◆ Information given
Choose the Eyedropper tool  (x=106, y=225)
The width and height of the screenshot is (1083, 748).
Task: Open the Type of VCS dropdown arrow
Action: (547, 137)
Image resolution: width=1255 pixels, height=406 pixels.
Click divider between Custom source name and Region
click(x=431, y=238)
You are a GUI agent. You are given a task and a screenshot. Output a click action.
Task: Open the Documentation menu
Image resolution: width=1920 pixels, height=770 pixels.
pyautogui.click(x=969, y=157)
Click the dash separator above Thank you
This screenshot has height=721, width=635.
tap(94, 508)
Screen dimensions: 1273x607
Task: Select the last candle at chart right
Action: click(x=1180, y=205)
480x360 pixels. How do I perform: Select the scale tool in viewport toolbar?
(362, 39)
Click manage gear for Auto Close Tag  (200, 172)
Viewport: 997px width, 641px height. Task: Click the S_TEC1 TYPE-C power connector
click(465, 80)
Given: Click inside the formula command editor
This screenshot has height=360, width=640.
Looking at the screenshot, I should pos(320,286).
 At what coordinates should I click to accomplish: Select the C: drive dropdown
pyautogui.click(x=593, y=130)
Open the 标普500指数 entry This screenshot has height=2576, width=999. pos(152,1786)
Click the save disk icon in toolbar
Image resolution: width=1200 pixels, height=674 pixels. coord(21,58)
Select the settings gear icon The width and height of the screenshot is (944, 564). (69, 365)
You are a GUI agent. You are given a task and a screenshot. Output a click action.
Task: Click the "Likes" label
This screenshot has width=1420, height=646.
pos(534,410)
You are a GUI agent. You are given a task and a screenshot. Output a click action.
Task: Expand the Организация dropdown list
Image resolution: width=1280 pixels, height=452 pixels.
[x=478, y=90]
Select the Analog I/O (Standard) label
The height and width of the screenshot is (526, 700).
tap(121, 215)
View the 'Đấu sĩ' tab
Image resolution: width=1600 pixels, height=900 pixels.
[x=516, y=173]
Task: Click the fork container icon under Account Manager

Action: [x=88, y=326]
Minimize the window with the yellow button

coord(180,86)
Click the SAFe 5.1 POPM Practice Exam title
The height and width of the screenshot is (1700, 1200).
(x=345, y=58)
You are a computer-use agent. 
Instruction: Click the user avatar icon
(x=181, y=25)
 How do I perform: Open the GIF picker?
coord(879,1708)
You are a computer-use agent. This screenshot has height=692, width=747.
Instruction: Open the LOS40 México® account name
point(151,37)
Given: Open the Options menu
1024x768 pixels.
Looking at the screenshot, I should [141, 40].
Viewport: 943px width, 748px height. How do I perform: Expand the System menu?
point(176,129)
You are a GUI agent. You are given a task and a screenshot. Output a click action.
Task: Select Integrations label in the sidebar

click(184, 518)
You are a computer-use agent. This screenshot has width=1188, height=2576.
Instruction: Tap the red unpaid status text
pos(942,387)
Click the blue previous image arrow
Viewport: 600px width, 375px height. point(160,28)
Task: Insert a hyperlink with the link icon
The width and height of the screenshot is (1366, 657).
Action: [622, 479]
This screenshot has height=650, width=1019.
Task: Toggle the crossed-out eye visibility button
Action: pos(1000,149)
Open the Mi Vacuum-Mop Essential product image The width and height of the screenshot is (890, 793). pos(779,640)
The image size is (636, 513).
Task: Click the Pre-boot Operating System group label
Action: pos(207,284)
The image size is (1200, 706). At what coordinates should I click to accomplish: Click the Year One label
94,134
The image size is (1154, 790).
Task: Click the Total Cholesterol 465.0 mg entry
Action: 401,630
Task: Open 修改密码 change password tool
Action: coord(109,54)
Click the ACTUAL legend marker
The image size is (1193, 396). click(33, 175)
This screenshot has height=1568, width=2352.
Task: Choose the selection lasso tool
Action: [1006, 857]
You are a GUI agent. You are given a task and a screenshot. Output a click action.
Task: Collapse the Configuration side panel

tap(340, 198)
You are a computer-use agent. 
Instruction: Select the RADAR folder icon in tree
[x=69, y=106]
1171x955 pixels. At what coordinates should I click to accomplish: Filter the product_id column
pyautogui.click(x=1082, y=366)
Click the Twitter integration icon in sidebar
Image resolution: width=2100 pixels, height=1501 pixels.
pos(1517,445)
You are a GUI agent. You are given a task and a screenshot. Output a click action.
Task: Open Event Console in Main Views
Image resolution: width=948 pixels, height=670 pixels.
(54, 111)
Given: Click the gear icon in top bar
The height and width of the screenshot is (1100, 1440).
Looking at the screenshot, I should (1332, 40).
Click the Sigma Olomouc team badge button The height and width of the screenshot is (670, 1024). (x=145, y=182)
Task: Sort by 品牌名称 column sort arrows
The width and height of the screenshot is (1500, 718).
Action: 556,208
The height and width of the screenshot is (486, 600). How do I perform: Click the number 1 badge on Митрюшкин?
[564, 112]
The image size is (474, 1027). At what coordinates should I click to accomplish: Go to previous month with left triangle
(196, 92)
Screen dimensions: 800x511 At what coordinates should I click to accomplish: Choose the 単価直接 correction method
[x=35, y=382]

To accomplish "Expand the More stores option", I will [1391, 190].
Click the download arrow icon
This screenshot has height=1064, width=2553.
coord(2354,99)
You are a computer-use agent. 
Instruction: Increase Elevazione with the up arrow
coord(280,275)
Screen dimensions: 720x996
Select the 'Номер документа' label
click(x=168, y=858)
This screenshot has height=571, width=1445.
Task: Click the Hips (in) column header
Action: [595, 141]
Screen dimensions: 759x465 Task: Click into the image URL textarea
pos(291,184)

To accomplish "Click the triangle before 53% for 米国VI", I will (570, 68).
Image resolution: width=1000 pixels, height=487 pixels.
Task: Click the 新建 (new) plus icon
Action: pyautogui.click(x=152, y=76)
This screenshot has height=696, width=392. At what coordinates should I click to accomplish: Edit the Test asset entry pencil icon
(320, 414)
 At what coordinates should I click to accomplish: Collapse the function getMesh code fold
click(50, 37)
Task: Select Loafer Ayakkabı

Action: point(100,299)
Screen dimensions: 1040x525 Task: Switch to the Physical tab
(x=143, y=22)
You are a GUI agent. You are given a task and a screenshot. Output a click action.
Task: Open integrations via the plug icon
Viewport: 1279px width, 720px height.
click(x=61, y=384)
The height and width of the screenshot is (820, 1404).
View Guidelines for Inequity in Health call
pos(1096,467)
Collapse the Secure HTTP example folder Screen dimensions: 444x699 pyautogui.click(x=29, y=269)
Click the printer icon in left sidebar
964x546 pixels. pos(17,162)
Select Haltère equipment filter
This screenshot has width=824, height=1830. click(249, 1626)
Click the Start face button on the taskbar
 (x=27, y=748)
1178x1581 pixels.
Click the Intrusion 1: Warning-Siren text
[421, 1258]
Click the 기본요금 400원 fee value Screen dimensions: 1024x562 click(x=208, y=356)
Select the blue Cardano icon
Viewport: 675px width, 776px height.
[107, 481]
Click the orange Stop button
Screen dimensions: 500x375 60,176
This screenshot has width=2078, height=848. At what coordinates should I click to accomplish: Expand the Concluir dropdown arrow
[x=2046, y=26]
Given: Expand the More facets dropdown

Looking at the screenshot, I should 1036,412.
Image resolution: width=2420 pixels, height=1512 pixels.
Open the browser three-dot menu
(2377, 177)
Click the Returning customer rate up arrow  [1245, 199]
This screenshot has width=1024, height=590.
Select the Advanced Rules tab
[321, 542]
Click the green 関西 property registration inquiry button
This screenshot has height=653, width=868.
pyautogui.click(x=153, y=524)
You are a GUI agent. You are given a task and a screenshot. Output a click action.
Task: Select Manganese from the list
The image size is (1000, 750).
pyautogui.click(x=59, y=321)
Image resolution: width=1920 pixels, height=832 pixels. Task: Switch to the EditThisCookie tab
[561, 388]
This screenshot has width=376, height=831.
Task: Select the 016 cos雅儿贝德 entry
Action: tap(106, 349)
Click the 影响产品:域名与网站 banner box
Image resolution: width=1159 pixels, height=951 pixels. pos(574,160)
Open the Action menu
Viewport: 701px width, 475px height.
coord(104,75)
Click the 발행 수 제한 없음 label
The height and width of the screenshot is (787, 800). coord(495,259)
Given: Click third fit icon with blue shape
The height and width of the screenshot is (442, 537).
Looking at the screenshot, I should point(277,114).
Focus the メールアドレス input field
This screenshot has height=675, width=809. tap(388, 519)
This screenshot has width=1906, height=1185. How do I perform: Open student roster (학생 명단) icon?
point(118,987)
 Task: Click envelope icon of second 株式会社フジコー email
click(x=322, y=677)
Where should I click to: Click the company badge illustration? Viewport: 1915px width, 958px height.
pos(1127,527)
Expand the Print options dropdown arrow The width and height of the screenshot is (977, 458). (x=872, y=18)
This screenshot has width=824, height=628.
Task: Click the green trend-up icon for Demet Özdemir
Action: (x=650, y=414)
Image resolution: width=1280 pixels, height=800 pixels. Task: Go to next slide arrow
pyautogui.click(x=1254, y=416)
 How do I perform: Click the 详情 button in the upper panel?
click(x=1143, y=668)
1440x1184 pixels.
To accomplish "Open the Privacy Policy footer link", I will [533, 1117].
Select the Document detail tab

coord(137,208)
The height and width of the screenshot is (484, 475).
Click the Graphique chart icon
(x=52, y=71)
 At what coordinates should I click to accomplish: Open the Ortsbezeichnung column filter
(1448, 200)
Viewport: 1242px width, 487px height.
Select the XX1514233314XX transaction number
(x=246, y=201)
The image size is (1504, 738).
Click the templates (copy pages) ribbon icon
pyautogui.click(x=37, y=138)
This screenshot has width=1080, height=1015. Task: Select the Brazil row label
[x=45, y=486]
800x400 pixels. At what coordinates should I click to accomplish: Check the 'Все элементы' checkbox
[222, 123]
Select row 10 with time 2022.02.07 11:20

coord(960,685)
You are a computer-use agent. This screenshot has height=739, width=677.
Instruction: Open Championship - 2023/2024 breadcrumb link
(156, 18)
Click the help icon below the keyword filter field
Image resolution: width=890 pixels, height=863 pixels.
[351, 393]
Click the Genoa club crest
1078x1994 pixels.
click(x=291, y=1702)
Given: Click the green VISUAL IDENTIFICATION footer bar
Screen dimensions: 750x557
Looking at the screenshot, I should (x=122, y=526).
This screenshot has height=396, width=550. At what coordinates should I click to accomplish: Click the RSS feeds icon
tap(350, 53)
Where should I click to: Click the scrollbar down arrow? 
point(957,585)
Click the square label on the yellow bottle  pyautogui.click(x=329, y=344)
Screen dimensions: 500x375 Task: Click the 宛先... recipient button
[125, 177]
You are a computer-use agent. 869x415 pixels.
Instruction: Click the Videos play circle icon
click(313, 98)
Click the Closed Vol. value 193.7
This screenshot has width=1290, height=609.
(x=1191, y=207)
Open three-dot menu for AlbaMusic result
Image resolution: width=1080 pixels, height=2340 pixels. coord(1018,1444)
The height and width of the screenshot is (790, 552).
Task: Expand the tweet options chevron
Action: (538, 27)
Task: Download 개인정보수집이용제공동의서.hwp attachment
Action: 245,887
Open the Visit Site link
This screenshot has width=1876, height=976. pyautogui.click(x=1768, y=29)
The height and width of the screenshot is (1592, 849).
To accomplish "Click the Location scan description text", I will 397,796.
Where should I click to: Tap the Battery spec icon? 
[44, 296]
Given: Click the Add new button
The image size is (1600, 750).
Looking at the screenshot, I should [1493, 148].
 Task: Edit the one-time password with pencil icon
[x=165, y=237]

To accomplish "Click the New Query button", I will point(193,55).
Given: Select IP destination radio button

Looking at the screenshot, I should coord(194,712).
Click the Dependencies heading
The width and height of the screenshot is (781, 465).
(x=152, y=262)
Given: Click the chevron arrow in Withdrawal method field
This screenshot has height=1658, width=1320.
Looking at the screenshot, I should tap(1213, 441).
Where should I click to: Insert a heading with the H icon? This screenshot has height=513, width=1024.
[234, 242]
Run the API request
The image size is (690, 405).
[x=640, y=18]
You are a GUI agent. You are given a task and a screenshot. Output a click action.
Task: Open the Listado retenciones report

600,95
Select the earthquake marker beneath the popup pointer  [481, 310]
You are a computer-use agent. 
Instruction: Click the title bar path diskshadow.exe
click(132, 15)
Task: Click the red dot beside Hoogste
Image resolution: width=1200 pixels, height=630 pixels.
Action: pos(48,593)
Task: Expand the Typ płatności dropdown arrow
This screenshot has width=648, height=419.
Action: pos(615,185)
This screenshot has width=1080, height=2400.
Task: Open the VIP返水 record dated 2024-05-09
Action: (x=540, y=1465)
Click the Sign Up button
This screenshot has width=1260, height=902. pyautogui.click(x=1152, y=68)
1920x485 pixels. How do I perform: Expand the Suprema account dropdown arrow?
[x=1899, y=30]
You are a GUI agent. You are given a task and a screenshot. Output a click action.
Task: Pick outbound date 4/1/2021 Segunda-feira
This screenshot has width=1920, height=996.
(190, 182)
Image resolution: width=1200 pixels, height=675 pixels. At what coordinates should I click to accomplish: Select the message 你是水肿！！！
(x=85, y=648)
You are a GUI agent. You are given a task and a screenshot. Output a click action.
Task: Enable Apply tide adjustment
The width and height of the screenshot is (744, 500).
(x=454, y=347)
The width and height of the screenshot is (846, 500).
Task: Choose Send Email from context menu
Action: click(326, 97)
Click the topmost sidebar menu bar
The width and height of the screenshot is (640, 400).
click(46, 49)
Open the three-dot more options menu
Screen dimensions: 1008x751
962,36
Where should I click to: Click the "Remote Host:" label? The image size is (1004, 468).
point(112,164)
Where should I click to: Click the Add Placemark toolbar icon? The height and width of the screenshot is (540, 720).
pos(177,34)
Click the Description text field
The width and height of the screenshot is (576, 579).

◆ What this task involves
Lines with the word "footer": how many appear in the data? State only the number.

◆ Output of the task
2